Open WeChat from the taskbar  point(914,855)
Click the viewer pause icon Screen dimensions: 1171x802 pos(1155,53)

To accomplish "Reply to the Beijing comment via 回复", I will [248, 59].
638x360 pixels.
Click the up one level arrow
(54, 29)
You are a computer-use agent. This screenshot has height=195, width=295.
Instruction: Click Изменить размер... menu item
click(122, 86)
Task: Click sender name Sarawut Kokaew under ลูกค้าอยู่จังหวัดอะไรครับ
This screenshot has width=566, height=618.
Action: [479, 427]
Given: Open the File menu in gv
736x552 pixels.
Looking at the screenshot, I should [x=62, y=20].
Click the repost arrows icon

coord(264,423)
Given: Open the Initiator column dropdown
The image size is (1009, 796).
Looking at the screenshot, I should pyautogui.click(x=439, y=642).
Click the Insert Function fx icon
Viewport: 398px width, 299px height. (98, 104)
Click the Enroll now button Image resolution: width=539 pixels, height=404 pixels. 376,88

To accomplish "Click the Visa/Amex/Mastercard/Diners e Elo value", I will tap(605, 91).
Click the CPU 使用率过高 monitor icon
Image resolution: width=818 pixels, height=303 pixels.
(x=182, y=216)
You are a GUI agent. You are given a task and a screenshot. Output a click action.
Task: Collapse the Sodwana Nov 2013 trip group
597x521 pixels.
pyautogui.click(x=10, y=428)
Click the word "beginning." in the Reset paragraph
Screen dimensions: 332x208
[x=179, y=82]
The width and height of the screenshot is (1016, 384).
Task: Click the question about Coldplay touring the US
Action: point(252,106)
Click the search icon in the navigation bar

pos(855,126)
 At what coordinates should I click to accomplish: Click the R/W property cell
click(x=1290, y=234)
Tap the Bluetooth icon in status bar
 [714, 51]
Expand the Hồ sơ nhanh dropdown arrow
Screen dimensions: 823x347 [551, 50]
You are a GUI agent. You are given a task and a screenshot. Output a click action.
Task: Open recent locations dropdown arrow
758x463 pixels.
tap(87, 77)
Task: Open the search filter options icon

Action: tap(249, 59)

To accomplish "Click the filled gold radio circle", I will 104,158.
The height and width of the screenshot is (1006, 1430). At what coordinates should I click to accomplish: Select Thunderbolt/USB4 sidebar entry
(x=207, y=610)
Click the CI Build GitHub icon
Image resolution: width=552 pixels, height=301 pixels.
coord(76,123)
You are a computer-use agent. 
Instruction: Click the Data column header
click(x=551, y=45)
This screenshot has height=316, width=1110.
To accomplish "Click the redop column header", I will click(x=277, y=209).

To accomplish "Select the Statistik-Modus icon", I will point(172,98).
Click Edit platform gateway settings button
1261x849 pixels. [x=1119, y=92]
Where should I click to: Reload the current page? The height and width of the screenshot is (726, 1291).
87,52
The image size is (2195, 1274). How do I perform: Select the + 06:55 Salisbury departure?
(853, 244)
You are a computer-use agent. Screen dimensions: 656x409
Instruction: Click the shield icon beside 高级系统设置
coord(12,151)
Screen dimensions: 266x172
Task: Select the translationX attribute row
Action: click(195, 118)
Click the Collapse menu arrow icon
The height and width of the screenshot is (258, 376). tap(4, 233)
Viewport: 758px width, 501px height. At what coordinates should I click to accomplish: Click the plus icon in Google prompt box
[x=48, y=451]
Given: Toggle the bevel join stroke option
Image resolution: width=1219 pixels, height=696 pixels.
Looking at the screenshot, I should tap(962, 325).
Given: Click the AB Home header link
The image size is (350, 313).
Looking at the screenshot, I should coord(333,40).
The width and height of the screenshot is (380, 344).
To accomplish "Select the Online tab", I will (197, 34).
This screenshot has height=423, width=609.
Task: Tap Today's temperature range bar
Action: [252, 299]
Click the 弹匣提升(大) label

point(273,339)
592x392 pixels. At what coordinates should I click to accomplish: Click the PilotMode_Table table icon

**Zu lösende Aufgabe:** Ermitteln Sie alle Zeilen der Datensätze, in denen die Zeichenfolge „This“ vorkommt, und übernehmen Sie diese Zeilen unverändert. Groß- und Kleinschreibung ist dabei zu beachten.

**Lösung der Aufgabe:**
You are a computer-use agent. This screenshot has height=195, width=295.
This screenshot has width=566, height=618.
This screenshot has height=316, width=1110.
This screenshot has height=423, width=609.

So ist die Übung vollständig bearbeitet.